Brief —
Could you copy out, word for word, the stretch of the material from the line containing "Choose the panda hero portrait" through the end of the material, leaving out the pictures?

Available data —
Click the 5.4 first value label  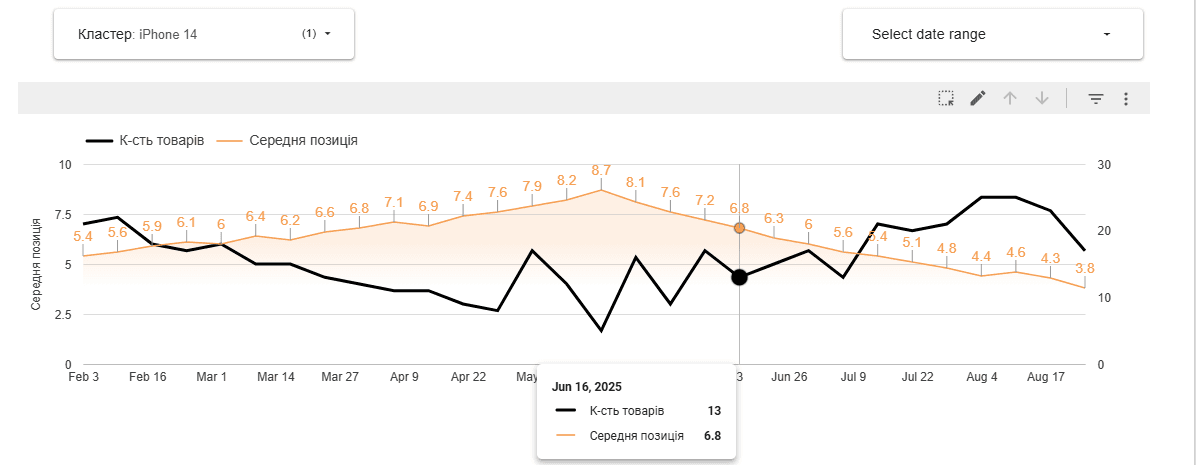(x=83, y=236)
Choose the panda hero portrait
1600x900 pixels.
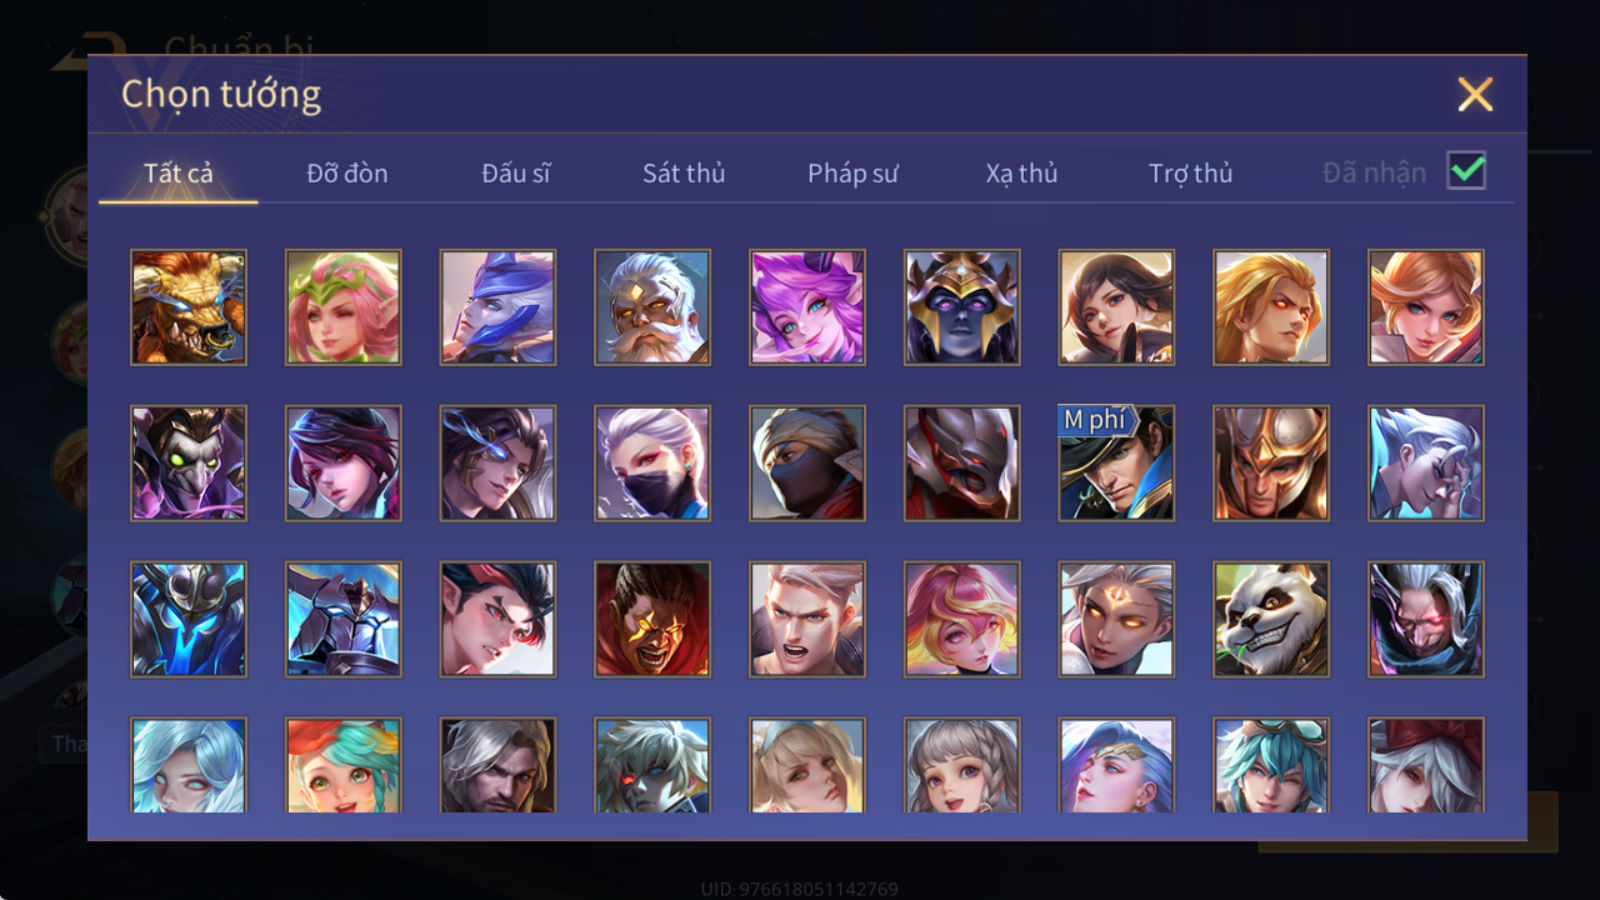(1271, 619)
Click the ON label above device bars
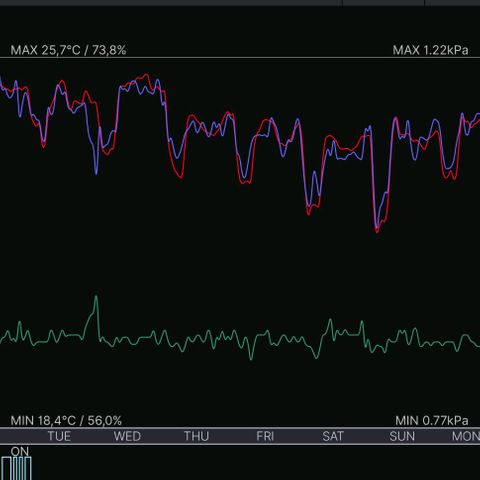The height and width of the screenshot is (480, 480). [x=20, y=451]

Output for this task —
Choose the panda hero portrait
1600x900 pixels.
(1271, 619)
Click the ON label above device bars
The height and width of the screenshot is (480, 480). [x=20, y=451]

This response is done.